According to an article in The Business Insider...
it costs the [New York] Times about twice as much money to print and deliver the newspaper over a year as it would cost to send each of its subscribers a brand new Amazon Kindle instead.
Here's how we did the math:
According to the Times's Q308 10-Q, the company spends $63 million per quarter on raw materials and $148 million on wages and benefits. We've heard the wages and benefits for just the newsroom are about $200 million per year.
After multiplying the quarterly costs by four and subtracting that $200 million out, a rough estimate for the Times's delivery costs would be $644 million per year.
The Kindle retails for $359.  In a recent open letter, Times spokesperson Catherine Mathis wrote: "We have 830,000 loyal readers who have subscribed to The New York Times for more than two years."  Multiply those numbers together and you get $297 million -- a little less than half as much as $644 million.
And here's the thing: a source with knowledge of the real numbers tells us we're so low in our estimate of the Times's printing costrs that we're not even in the ballpark.
Read the full article here. Although, as I'm looking at it...the Kindle retails for $259 not $359. I know because I just bought a new one. I wonder if any of the other figures are off. Hmmmmm.

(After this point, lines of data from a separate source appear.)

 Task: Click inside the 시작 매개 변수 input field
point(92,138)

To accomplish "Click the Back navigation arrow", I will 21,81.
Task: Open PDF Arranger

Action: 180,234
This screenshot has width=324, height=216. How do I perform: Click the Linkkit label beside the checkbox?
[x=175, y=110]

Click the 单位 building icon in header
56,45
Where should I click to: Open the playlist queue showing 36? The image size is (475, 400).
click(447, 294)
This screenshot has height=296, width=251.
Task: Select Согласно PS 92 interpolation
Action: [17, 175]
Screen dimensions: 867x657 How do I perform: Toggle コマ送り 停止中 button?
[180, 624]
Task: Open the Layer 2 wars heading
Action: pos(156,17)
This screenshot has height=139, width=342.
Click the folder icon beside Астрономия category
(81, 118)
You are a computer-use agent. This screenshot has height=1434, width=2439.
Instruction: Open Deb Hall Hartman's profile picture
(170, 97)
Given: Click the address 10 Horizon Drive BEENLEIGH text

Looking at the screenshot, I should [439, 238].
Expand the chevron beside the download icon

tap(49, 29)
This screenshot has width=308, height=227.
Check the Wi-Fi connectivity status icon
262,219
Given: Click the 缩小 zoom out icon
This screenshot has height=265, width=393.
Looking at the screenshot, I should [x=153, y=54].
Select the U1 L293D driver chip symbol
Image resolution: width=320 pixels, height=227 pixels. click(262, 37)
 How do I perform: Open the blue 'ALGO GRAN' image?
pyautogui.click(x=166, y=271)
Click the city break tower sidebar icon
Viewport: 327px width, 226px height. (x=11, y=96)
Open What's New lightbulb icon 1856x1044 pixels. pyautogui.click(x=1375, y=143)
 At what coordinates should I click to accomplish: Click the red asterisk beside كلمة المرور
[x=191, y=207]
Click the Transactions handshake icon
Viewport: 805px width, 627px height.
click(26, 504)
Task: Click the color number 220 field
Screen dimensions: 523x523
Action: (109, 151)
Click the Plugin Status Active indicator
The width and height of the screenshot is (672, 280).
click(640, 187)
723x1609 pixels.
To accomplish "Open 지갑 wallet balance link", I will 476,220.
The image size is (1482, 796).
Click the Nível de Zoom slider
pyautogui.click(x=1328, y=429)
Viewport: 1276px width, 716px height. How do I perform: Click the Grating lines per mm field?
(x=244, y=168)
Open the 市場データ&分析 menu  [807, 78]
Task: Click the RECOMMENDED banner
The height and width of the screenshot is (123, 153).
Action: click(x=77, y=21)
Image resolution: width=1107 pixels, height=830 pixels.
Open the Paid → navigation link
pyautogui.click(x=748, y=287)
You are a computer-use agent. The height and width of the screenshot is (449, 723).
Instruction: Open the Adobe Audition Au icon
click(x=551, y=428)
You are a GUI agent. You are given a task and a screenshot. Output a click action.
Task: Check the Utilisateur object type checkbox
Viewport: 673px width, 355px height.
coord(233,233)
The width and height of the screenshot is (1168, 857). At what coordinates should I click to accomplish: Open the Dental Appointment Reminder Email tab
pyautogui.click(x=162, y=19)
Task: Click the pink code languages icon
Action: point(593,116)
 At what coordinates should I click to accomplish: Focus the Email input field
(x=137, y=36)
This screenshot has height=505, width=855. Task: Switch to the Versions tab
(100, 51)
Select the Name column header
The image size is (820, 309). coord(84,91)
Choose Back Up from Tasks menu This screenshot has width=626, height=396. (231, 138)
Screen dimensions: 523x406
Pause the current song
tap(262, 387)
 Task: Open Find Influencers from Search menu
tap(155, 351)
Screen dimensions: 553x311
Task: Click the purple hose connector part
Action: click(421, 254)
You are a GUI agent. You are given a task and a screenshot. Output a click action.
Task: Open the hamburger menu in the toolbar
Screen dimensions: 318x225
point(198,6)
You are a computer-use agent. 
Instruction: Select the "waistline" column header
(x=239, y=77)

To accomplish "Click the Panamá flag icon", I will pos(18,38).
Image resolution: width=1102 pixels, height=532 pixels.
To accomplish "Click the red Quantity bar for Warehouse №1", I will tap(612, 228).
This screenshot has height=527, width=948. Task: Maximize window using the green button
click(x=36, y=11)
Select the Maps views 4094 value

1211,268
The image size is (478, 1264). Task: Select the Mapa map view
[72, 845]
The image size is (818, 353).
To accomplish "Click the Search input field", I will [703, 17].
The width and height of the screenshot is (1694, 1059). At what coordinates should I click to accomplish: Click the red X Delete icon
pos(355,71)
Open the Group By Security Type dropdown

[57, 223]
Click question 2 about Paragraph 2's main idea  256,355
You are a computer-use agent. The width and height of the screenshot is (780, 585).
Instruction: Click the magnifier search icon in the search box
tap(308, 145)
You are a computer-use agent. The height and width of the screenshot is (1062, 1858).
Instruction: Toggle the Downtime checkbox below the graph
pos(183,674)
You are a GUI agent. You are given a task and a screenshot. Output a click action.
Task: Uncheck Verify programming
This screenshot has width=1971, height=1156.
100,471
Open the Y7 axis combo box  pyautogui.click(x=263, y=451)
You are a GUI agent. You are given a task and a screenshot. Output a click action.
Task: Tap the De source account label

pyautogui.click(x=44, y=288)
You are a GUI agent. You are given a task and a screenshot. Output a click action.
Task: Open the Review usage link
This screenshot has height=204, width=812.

Anyhow, a quick note about the slew of book reviews that I posted a week or so ago. I've been taking notes about books I read for a really long time, more systematically as time goes by, but these proto-reviews are scattered all over the place.

A lot of them are really old, and some are probably incomprehensible to anyone who hasn't just finished reading the book in question. Not really written for an audience, which means, ultimately, that they're less useful to me - the person they were written for - years down the road. Live and learn I guess.

Anyhow, my memories of these books aren't fresh so I'm not mucking up the old reviews, just copying them out.

There are so many more to hunt down...but I think a catalogue will be kind of interesting. I'm surprised, for example, that the first reviews I wrote of Sebald's books weren't glowing - he's become one of my favorite authors. In general, the proportion of negative reviews is surprising to me.